→ **TASK TO CARRY OUT**: Somewhere below, one line contains "למה לבחור ב-Alibaba.com (1496, 1101)" and a later line contains "Europages (1154, 1557)". Output those two lines and everything between them exactly, and nothing else.

→ **SOURCE DATA**:
BEGIN

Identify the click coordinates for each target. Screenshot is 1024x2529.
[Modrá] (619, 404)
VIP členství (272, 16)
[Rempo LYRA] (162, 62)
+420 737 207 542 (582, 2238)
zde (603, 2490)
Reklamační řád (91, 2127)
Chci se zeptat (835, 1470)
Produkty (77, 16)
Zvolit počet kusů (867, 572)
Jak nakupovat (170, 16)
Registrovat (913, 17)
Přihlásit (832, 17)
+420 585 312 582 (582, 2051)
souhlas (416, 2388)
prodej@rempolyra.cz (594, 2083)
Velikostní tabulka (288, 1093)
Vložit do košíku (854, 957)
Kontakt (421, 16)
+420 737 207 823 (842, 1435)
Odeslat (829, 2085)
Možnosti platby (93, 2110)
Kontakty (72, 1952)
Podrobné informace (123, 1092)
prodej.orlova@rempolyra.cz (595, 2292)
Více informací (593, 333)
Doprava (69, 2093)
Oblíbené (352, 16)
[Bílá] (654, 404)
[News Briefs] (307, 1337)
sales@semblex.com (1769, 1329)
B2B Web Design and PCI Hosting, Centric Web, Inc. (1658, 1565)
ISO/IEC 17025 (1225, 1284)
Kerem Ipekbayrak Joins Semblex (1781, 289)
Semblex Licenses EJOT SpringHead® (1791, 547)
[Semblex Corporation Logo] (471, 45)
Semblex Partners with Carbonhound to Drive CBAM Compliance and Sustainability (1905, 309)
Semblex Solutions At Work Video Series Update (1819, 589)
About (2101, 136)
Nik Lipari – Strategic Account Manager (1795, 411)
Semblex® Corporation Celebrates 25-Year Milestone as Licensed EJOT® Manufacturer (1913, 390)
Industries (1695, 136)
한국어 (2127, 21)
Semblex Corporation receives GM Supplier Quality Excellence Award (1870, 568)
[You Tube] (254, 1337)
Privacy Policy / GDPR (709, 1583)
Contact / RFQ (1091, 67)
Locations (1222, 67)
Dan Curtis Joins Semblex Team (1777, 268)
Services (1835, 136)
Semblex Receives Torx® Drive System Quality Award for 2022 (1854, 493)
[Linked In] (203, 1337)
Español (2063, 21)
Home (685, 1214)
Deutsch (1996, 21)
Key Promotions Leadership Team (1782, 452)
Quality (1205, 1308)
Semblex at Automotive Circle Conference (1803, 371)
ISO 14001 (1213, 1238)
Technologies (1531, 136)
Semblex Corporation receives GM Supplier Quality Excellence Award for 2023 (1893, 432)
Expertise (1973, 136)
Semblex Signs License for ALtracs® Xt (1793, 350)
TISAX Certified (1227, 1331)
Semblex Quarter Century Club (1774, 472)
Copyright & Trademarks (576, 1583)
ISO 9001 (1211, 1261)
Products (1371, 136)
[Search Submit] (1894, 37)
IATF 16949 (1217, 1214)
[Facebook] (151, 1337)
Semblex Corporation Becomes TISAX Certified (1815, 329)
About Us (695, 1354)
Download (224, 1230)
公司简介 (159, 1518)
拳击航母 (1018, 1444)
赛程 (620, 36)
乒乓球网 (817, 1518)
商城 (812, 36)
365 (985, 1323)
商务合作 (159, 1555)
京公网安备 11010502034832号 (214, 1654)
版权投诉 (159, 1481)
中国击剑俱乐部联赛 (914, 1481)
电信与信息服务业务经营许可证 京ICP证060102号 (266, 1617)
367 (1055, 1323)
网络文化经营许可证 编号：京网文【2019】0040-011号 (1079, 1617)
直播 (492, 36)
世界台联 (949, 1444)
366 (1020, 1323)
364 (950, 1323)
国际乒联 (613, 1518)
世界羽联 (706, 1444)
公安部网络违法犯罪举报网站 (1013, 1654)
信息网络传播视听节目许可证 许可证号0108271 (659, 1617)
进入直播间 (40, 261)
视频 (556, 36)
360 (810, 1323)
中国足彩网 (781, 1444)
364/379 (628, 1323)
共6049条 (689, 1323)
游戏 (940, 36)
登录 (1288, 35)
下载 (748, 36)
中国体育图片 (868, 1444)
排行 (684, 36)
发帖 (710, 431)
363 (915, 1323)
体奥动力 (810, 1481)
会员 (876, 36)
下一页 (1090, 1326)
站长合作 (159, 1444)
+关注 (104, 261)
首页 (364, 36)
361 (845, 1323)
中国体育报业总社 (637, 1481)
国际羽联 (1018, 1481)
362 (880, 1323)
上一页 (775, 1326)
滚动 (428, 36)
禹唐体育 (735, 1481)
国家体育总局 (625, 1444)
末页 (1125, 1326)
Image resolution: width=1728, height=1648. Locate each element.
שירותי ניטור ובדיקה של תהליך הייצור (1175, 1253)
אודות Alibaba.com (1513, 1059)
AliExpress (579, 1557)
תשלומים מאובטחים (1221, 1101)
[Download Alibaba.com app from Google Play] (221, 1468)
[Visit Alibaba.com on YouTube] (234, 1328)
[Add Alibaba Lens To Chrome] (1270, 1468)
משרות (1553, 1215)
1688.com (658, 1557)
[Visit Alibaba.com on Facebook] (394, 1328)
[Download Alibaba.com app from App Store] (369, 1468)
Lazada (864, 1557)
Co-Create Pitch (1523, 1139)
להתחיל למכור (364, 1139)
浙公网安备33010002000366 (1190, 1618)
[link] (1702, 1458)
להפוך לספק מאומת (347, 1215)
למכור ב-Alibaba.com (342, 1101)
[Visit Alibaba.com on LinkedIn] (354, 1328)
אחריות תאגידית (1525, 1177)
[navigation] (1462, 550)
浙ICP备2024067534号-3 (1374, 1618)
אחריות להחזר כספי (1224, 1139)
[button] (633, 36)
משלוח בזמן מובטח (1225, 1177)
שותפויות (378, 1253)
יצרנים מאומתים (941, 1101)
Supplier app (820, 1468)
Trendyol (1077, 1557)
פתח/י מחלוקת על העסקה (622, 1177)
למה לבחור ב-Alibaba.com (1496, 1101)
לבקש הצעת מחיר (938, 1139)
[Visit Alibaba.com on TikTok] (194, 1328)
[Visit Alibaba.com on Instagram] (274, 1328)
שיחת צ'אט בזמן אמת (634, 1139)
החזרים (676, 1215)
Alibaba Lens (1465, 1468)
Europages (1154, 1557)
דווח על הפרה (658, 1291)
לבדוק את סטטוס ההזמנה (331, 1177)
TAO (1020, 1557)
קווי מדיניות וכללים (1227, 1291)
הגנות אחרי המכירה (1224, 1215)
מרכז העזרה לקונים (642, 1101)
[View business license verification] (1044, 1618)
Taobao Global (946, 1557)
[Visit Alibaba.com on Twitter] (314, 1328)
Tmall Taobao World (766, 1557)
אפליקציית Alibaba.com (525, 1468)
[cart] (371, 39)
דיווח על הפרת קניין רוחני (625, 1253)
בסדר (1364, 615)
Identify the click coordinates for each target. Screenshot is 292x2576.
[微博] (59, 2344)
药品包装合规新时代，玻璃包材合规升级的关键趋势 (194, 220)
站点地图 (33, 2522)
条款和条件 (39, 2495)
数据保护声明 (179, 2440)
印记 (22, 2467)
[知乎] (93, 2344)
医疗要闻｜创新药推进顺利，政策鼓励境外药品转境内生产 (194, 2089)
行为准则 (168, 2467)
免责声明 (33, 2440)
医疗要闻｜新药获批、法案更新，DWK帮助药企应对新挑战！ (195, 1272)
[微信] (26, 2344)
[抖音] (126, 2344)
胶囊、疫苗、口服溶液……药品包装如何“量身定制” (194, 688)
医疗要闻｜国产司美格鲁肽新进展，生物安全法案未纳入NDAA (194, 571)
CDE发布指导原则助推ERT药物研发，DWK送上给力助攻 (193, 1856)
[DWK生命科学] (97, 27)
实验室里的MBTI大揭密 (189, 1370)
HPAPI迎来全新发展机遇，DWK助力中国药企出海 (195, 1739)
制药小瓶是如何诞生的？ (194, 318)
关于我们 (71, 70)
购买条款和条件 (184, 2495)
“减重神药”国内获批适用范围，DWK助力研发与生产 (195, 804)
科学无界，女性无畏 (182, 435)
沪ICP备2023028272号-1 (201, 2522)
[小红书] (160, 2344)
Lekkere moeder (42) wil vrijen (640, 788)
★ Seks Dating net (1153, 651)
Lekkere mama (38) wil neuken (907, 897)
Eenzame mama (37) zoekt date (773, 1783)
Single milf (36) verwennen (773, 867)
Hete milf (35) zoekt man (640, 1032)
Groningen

END

→ **TASK RESPONSE**:
למה לבחור ב-Alibaba.com (1496, 1101)
לבקש הצעת מחיר (938, 1139)
[Visit Alibaba.com on TikTok] (194, 1328)
[Visit Alibaba.com on Instagram] (274, 1328)
שיחת צ'אט בזמן אמת (634, 1139)
החזרים (676, 1215)
Alibaba Lens (1465, 1468)
Europages (1154, 1557)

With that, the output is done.